[PROVIDED INFORMATION]

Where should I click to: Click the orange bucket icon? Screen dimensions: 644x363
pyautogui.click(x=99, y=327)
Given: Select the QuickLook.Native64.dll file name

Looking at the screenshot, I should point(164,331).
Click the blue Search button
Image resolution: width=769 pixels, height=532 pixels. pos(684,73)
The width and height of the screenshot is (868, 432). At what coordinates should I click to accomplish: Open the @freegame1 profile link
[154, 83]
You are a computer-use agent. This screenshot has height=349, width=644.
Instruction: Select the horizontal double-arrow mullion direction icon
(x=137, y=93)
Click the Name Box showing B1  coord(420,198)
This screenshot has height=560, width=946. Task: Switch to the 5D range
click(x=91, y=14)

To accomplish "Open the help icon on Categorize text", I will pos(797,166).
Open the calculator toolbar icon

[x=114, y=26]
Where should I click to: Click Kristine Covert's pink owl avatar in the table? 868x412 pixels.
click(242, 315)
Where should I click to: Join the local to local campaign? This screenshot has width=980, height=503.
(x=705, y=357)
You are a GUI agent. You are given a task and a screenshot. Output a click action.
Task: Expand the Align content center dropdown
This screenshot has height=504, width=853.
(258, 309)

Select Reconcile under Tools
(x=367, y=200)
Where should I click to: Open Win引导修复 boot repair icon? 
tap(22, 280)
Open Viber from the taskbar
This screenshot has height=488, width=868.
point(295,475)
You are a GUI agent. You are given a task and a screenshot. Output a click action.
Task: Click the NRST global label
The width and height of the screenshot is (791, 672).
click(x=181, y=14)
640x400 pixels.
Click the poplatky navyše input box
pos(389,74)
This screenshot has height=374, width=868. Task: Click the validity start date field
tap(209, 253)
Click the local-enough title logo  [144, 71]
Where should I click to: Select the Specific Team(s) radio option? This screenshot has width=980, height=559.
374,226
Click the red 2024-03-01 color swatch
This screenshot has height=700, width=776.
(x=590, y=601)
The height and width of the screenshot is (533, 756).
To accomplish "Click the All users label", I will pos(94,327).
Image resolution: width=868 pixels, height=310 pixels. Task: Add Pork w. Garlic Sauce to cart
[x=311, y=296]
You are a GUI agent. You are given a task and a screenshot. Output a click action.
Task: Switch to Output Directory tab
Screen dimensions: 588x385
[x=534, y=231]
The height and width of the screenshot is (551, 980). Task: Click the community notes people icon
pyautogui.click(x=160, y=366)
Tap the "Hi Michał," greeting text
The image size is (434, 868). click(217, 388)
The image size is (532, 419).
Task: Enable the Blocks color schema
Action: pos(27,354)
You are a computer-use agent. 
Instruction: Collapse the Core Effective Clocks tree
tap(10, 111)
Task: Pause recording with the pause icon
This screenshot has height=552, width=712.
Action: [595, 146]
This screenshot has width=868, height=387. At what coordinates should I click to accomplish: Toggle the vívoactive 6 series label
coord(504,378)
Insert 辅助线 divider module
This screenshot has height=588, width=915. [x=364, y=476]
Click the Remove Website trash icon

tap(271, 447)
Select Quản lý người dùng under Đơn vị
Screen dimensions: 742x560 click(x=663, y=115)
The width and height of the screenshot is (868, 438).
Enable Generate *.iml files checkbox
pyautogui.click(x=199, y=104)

[/PROVIDED INFORMATION]

• [PROBLEM DETAILS]
Output the listing above word for word.

• [EXERCISE OUTPUT]
Where should I click to: Click the orange bucket icon? Screen dimensions: 644x363
pyautogui.click(x=99, y=327)
Given: Select the QuickLook.Native64.dll file name

Looking at the screenshot, I should point(164,331).
Click the blue Search button
Image resolution: width=769 pixels, height=532 pixels. pos(684,73)
The width and height of the screenshot is (868, 432). At what coordinates should I click to accomplish: Open the @freegame1 profile link
[154, 83]
You are a computer-use agent. This screenshot has height=349, width=644.
Instruction: Select the horizontal double-arrow mullion direction icon
(x=137, y=93)
Click the Name Box showing B1  coord(420,198)
This screenshot has height=560, width=946. Task: Switch to the 5D range
click(x=91, y=14)

To accomplish "Open the help icon on Categorize text", I will pos(797,166).
Open the calculator toolbar icon

[x=114, y=26]
Where should I click to: Click Kristine Covert's pink owl avatar in the table? 868x412 pixels.
click(242, 315)
Where should I click to: Join the local to local campaign? This screenshot has width=980, height=503.
(x=705, y=357)
You are a GUI agent. You are given a task and a screenshot. Output a click action.
Task: Expand the Align content center dropdown
This screenshot has height=504, width=853.
(258, 309)

Select Reconcile under Tools
(x=367, y=200)
Where should I click to: Open Win引导修复 boot repair icon? 
tap(22, 280)
Open Viber from the taskbar
This screenshot has height=488, width=868.
point(295,475)
You are a GUI agent. You are given a task and a screenshot. Output a click action.
Task: Click the NRST global label
The width and height of the screenshot is (791, 672).
click(x=181, y=14)
640x400 pixels.
Click the poplatky navyše input box
pos(389,74)
This screenshot has height=374, width=868. Task: Click the validity start date field
tap(209, 253)
Click the local-enough title logo  [144, 71]
Where should I click to: Select the Specific Team(s) radio option? This screenshot has width=980, height=559.
374,226
Click the red 2024-03-01 color swatch
This screenshot has height=700, width=776.
(x=590, y=601)
The height and width of the screenshot is (533, 756).
To accomplish "Click the All users label", I will pos(94,327).
Image resolution: width=868 pixels, height=310 pixels. Task: Add Pork w. Garlic Sauce to cart
[x=311, y=296]
You are a GUI agent. You are given a task and a screenshot. Output a click action.
Task: Switch to Output Directory tab
Screen dimensions: 588x385
[x=534, y=231]
The height and width of the screenshot is (551, 980). Task: Click the community notes people icon
pyautogui.click(x=160, y=366)
Tap the "Hi Michał," greeting text
The image size is (434, 868). click(217, 388)
The image size is (532, 419).
Task: Enable the Blocks color schema
Action: pos(27,354)
You are a computer-use agent. 
Instruction: Collapse the Core Effective Clocks tree
tap(10, 111)
Task: Pause recording with the pause icon
This screenshot has height=552, width=712.
Action: [595, 146]
This screenshot has width=868, height=387. At what coordinates should I click to accomplish: Toggle the vívoactive 6 series label
coord(504,378)
Insert 辅助线 divider module
This screenshot has height=588, width=915. [x=364, y=476]
Click the Remove Website trash icon

tap(271, 447)
Select Quản lý người dùng under Đơn vị
Screen dimensions: 742x560 click(x=663, y=115)
The width and height of the screenshot is (868, 438).
Enable Generate *.iml files checkbox
pyautogui.click(x=199, y=104)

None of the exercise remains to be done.